Since I started making jewelry, I have tried several pendants that are more masculine, or at least earthy, and I wanted to use leather cords rather than metal chains to complete them. First I took a lesson from Roberto Santos when I made pendants for the drum circle guys. He taught me one way to make the knots so the laces slid up and down to adjust in length. I could do it right then, but I couldn’t do it a few days later when I was working on something else.
Next, I took my problem to a luncheon at the Sociology and Anthropology department at UTEP. I figured one of the anthropologists could help me. One of the students, José Castañeda, indeed knew how to make these knots and luckily I was sitting right next to him. His method was a bit different than Roberto’s though. He patiently showed me and watched me practice until he was satisfied that I knew what I was doing.
And I did. Know what I was doing, that is. Until a few weeks later, when my fingers refused to do it right the first time. I kept tying and tying knots until they looked right, and I knew when they looked right, but my fingers were learning all the wrong ways along with the right one. And now I knew there was more than one right way. I had always taught this message to my statistics students, but it was coming back to me, not as a solution, but as an additional problem. Now I understand why some of my statistics students felt murderously angry instead of liberated upon being told there was more than one right way.

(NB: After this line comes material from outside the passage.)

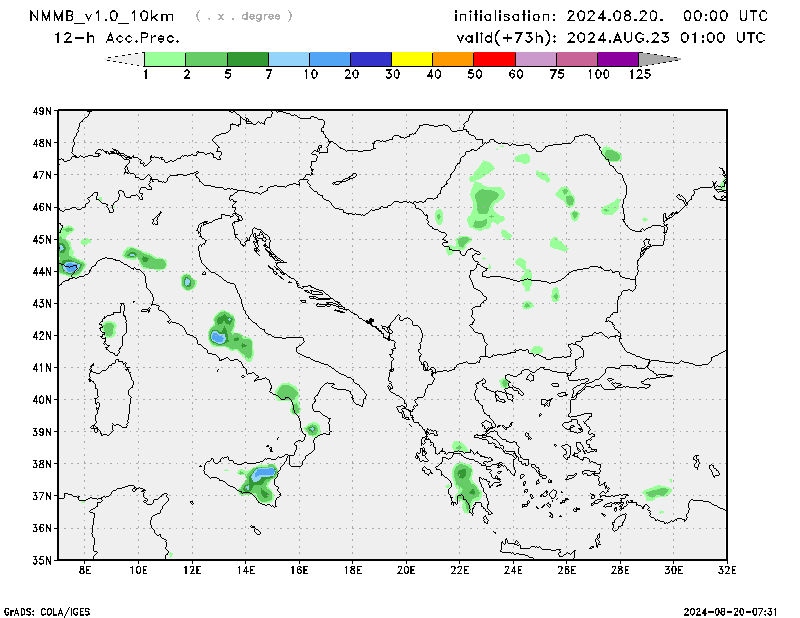
Task: Click the green precipitation patch over southern Greece
Action: tap(464, 480)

The next time I needed to make these knots, I went to the Internet where you can find short videos of people showing you how to tie these sliding knots… Oh no… In a variety of ways. I follow one person over and over until I have successfully tied enough leather cords for my upcoming arts and crafts fairs. Unfortunately, I still don’t know what I am doing. Really.

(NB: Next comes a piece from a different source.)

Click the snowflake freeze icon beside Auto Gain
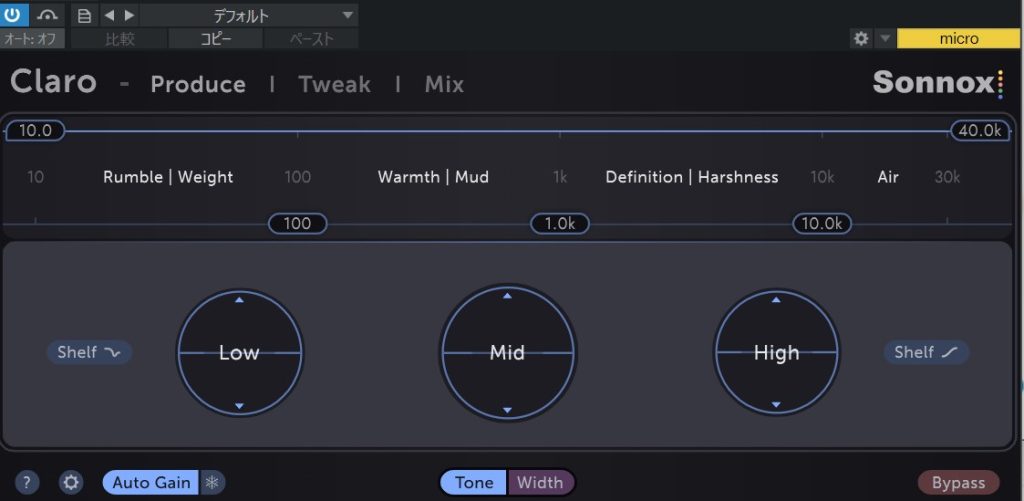The image size is (1024, 501). [212, 483]
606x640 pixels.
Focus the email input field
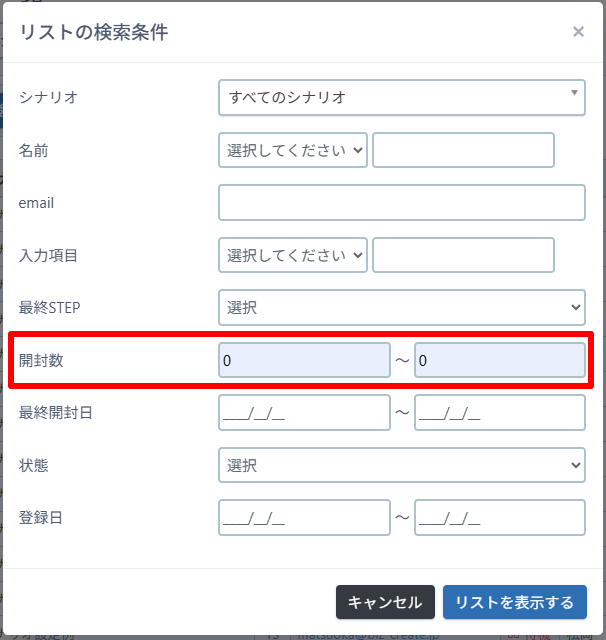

I am a kinesthetic learner. I learn by doing and doing and doing. The problem is that if you keep doing it wrong, that is what you learn. And you are unable to distinguish, except at the end, when you are doing it right and when you are doing it wrong. That is why good teachers are so important, whether it is learning to drive, tie knots, or do statistics. It is important to practice doing until it becomes a knowing you don’t have to think about. And all the wrong ways have to be extinguished, no longer a part of the pattern of doing. If we are speaking of manual skills, it is more like a visceral knowledge. Maybe something of the same sort is at work with cerebral tasks. After all, the brain is a muscle just as the biceps is. Here I imagine the phrase, “use it or lose it.”
Arts and crafts fairs require additional knots, even when the vendors are not selling jewelry. There are knots between the weights and the canopy to consider. These 10’ by 10’ tents have a predilection to fly away in the wind, without being weighted down. I had previously made two weights by pouring cement into big ice cream buckets and putting eye hooks in the cement to attach to bungee cord or ropes. These worked well until the handles on the ice cream buckets came off (cement is heavier than ice cream) and then there was an issue with the legs of the tent that the eye hooks didn’t really solve. I saw one vendor who successfully tied a rope around big rocks and then tied another rope from the rocks to the frame of the tent, so I tried doing the same thing. I had plenty of big rocks, and bought plenty of rope. But, as in any endeavor, there are tricks. There is a special kind of knot that allows you to take up slack, adjust to the height of the tent, one thing you need when you want the tent to be secure. I did it a couple of times right, a couple of times wrong, and couldn’t have taught any other person to tie this knot. I didn’t even know which way to do it myself in the end. I don’t even know the name for this knot; I just know it exists. And, of course, my rocks worked okay the first time and then the ropes slipped off of them, and they needed to be retied if I wanted to use them again.
Seriously, knots in the physical sense are real in and of themselves, but they are also metaphors for the knotted aspects of our lives: the untangling our past, freeing ourselves from the bondage of negativity, of habit and addiction; the tying of ties, tethering ourselves to what is important; the learning of new skills regardless of age, the sailing away on boats where knots might mean a difference between life and death. Fortunately, for me, I am confident I will learn. I am persistent and I will not take a sword to my metaphorical Gordian knot. I will find a scout manual at some garage sale and figure out, once and for all, how to tie the two knots I am in most in need of knowing. I will do it until my fingers know instinctively what to do. I will extinguish all my attempts that end in failure. And I will check in again with my soul to see what aspects of my life need tying and what aspects need untying.
Sailing knots will have to wait. I am not sailing away just yet. Hinges are next on my list. And the knots that tie themselves in the roll-up shades, necklaces, and extension cords? Well, we have to allow for some mystery in the world, no?